Taking a look at Sonarqube's tagging strategy, it looks like you'll also need to enable the metadata usage:

use-metadata.version-checker.io/sonarqube="true"

(I used my Grafana instance as an example here)

Assuming you're only interested in say the community editions, you can still use the regex match (from above) like so:

k annotate pods kyverno-admission-controller-969cddd96-dh8ht match-regex.version-checker.io/kyverno='(\d+)\.(\d+)\.(\d+)-community'

(This didn't pick up the correct output due to their being metadata in the versions of the container I'm testing against, but you can see that version-checker detected the correct latest tag within the metric labels):

version_checker_is_latest_version{container="kyverno",container_type="container",current_version="v1.12.3",image="docker.io/sonarqube",latest_version="10.5.1-comm
unity",namespace="davidtest",pod="kyverno-admission-controller-969cddd96-dh8ht"} 1

I've raised https://github.com/jetstack/version-checker/pull/204 to help make this a little clearer of where the versions actually come from when using the overrideURI option/annotation.

5. SHA Tags

I have seen this locally and been trying to address this issue more thoroughly, however this is more challenging that expected.
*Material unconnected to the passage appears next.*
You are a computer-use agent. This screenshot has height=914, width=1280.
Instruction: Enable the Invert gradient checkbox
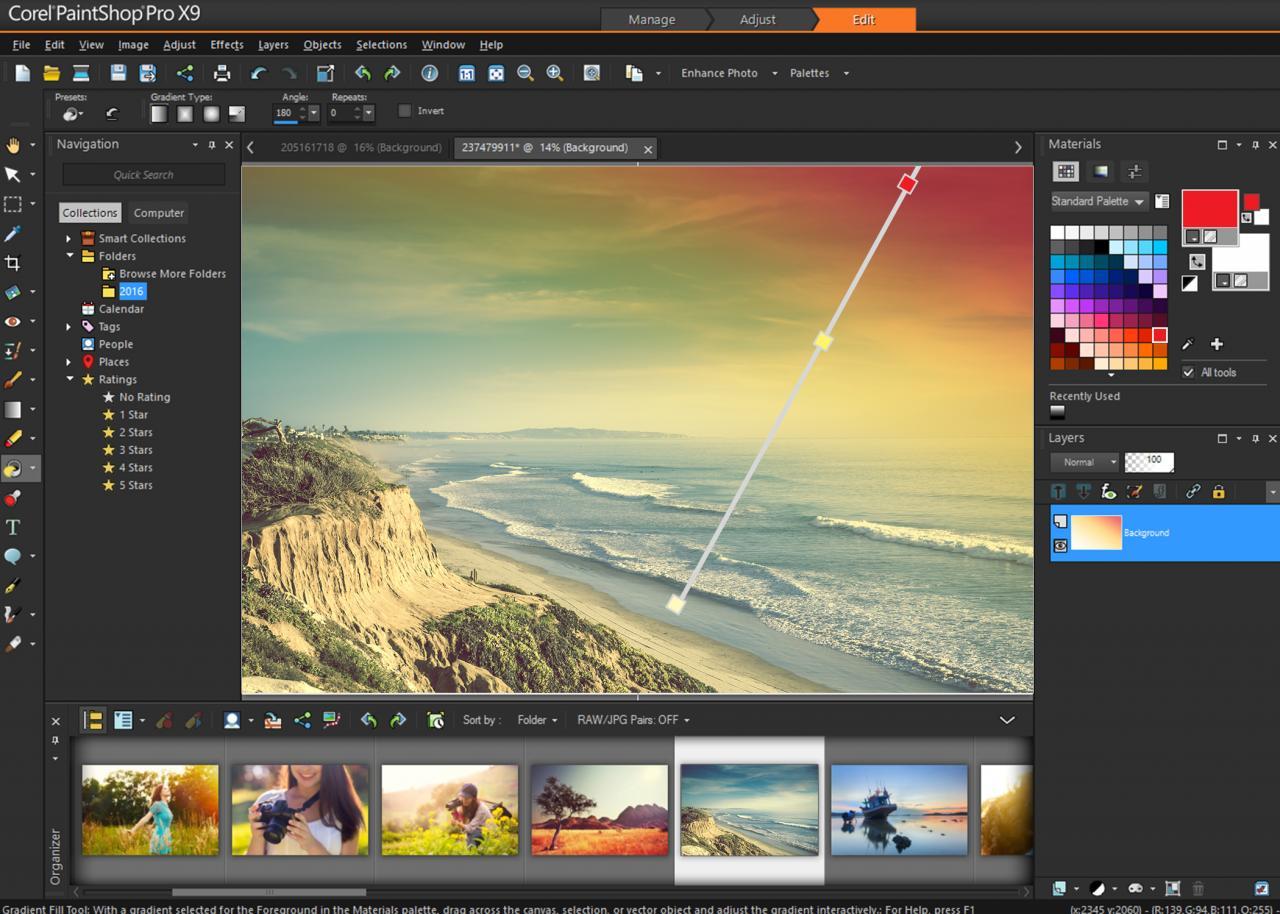(x=405, y=110)
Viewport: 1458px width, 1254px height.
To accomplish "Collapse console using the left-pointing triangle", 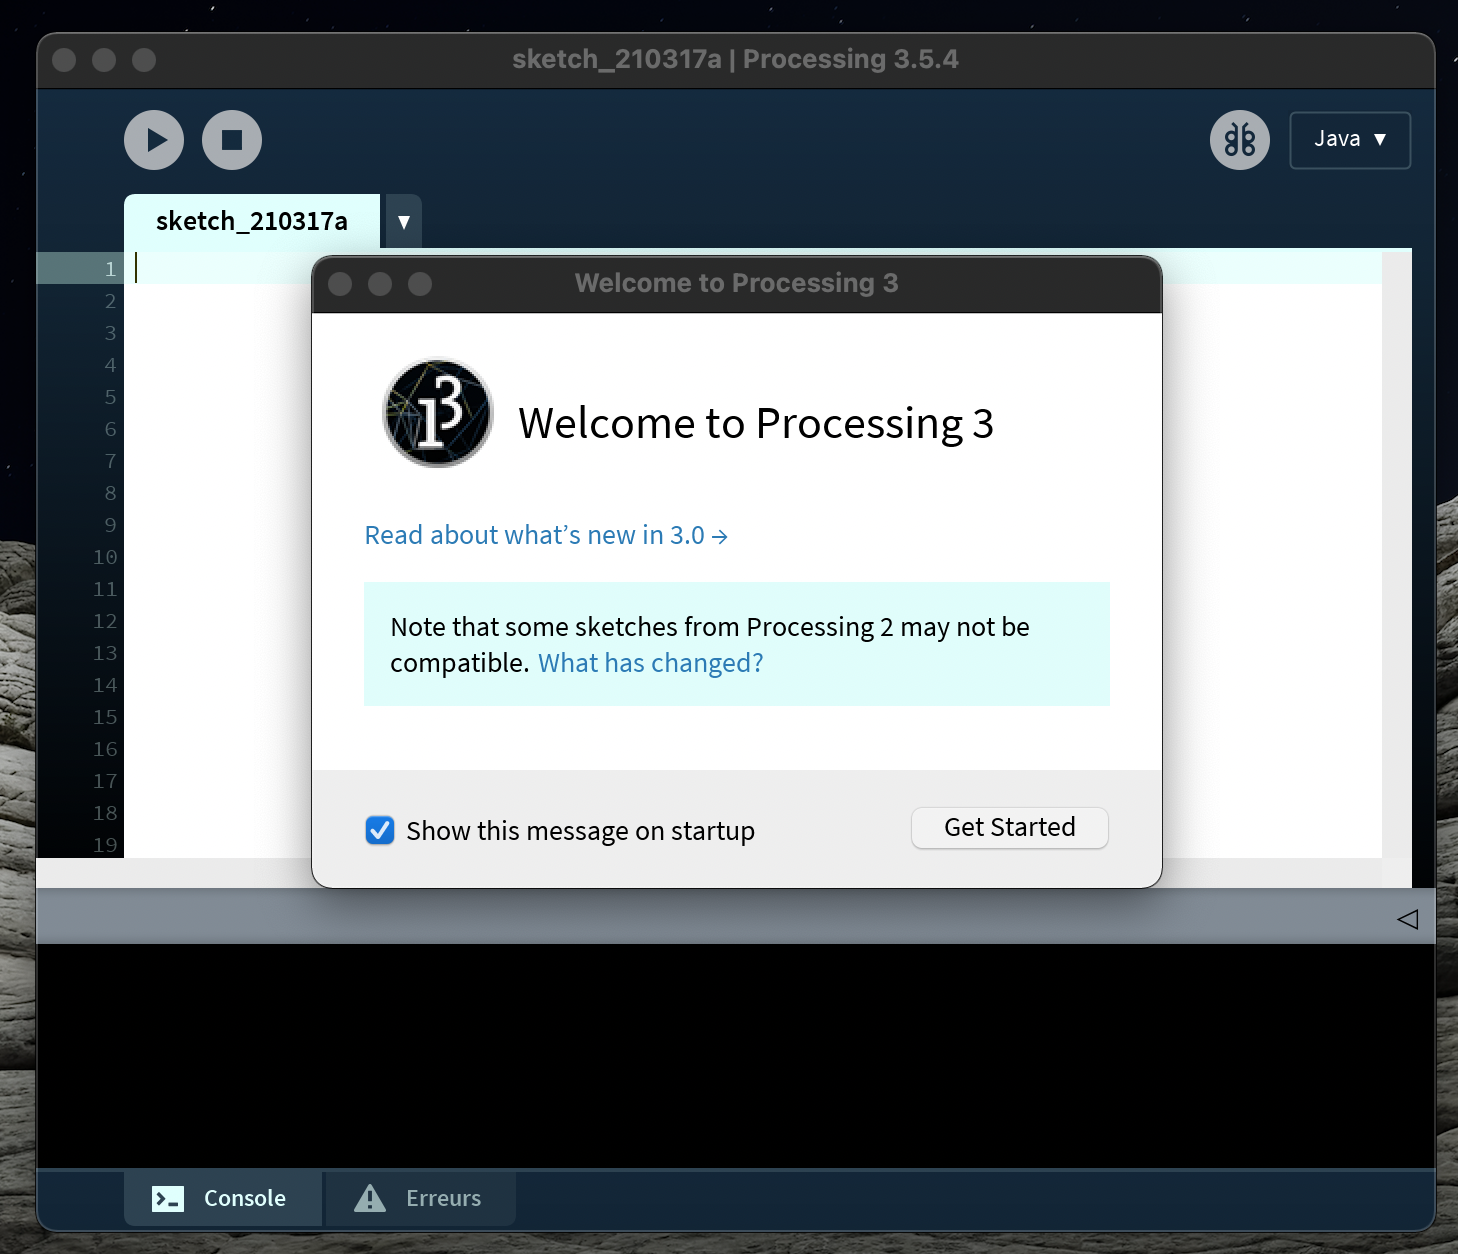I will 1407,919.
I have noticed that this some what resolves it self for many images, the SHA256 is used to detect if the container/image being used at the time of version-checkers checking, has had a newer version pushed (I.E: re-tagged) for what ever purpose (patching/CVE resolution).

The annotation use-sha.version-checker.io/${container} is mainly used for the version checking based of SHA, and uses the timestamp in which the image was pushed to the registry. This can be used if you want to use latest or v3 and ensure that you have that version up to date.

6. Send old metrics

I suspect this is related to the image-cache-timeout flag being set to the default of 30 Minutes. Meaning metrics can still be reported after their deletion. I need to do some more thorough investigation on this one, I also suspect that this could be related to annotations changing and/or that version-checker is missing container deletion and therefore missing the deletion of the metrics from the metrics registry.

I've raised the following PR to attempt to address this: https://github.com/jetstack/version-checker/pull/203

End Note:

Once again, thank you for such a detailed and long issue, but with some really good example use-cases. The information you provided have been incredibly interesting and do highlight, just how difficult checking versions can be.